** Start Available data **
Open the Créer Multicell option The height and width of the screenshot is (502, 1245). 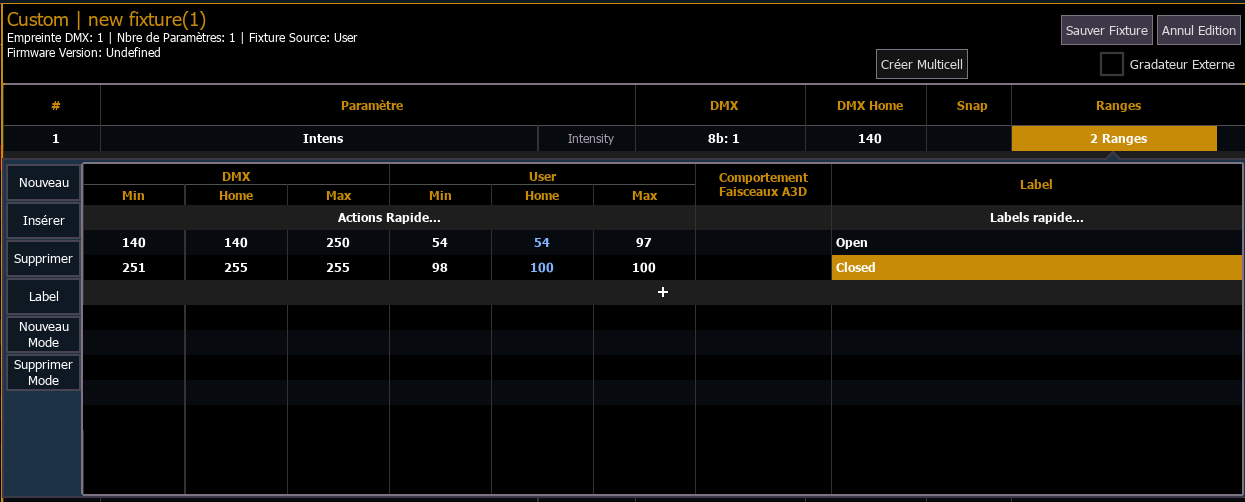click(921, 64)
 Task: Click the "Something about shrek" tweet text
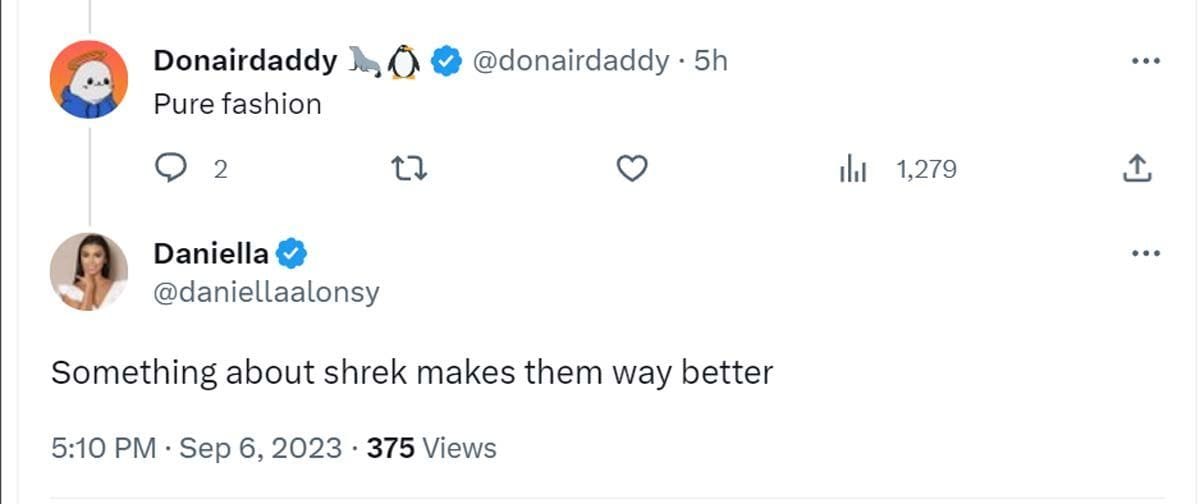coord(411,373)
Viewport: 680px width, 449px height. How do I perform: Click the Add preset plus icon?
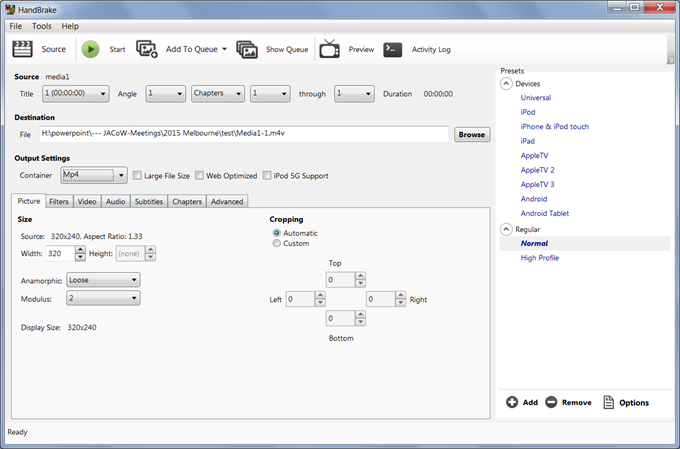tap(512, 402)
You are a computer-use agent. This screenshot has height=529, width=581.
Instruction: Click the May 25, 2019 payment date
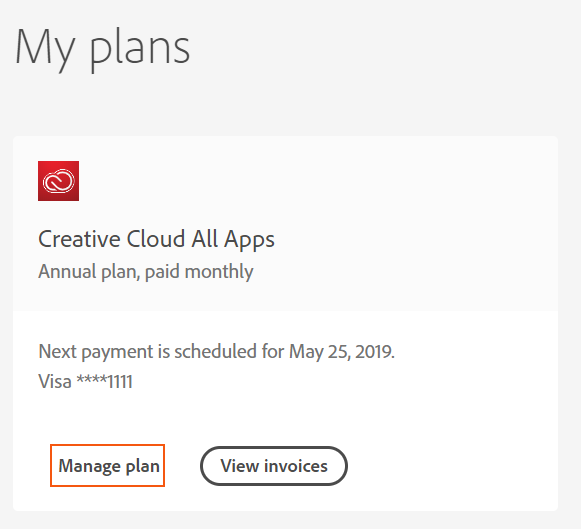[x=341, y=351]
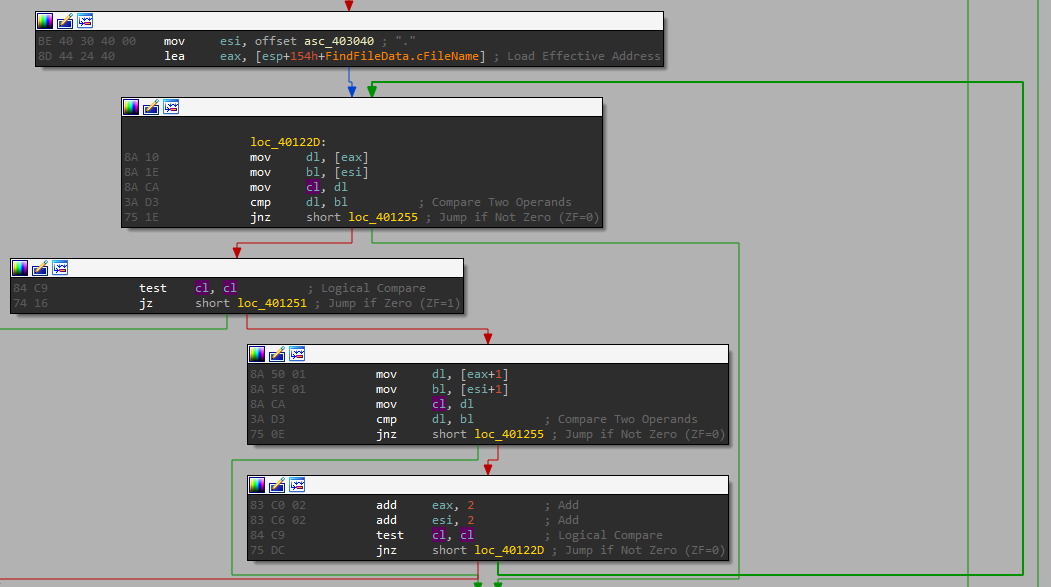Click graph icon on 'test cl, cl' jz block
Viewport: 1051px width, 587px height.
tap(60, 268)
** End Available data **
** Start Available data **
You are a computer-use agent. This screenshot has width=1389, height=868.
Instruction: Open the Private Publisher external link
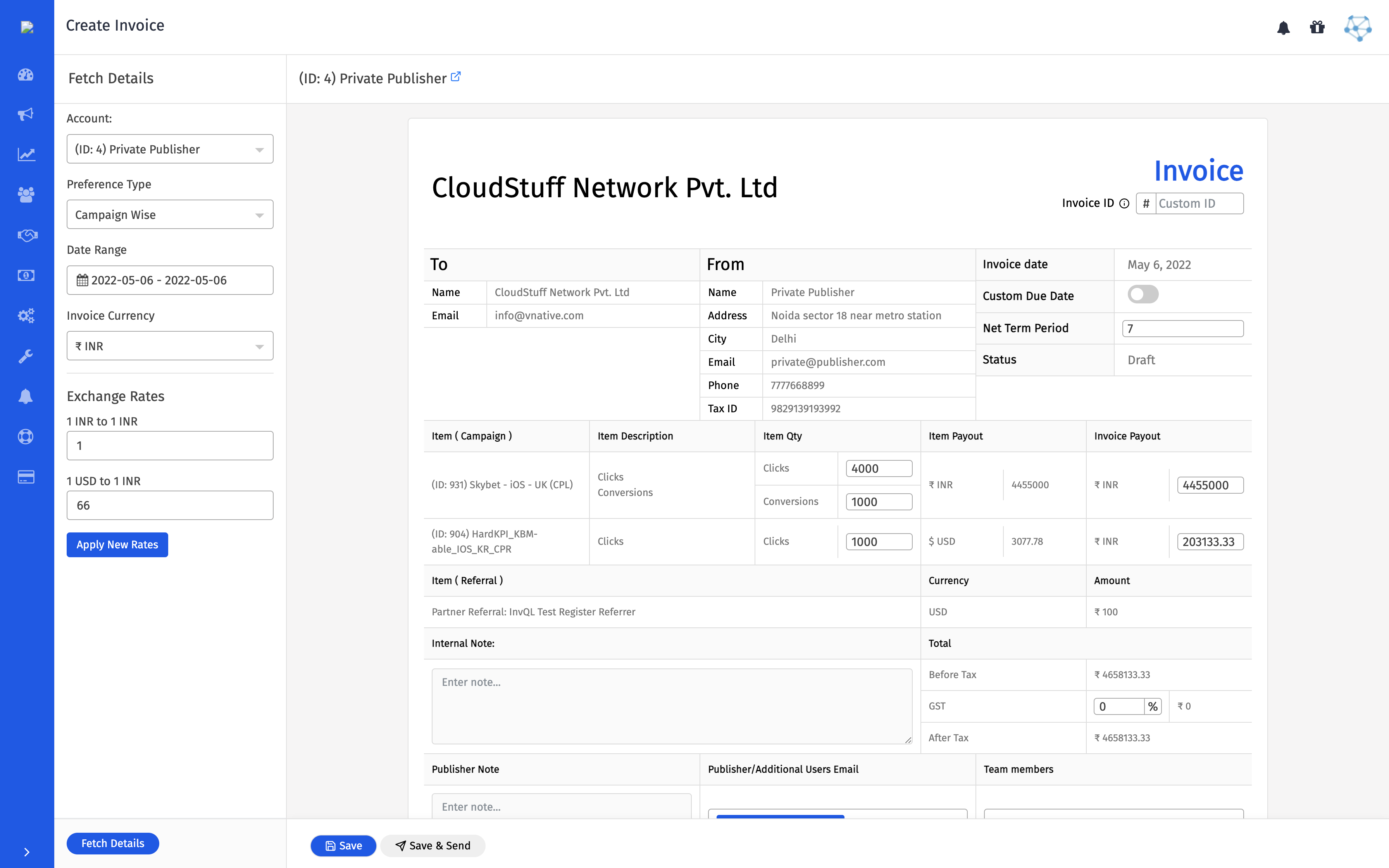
** End Available data **
- [Aim of the exercise]
Reproduce the entries word for word from the line with "Viewport: 680px width, 449px" through the line with "tap(60, 268)", including both of those lines. Leave the pictures out.

- [Task solution]
Viewport: 680px width, 449px height. How do I perform: Click the Add preset plus icon?
tap(512, 402)
You are a computer-use agent. This screenshot has height=529, width=581.
Instruction: Click the May 25, 2019 payment date
[x=341, y=351]
Click graph icon on 'test cl, cl' jz block
Viewport: 1051px width, 587px height.
tap(60, 268)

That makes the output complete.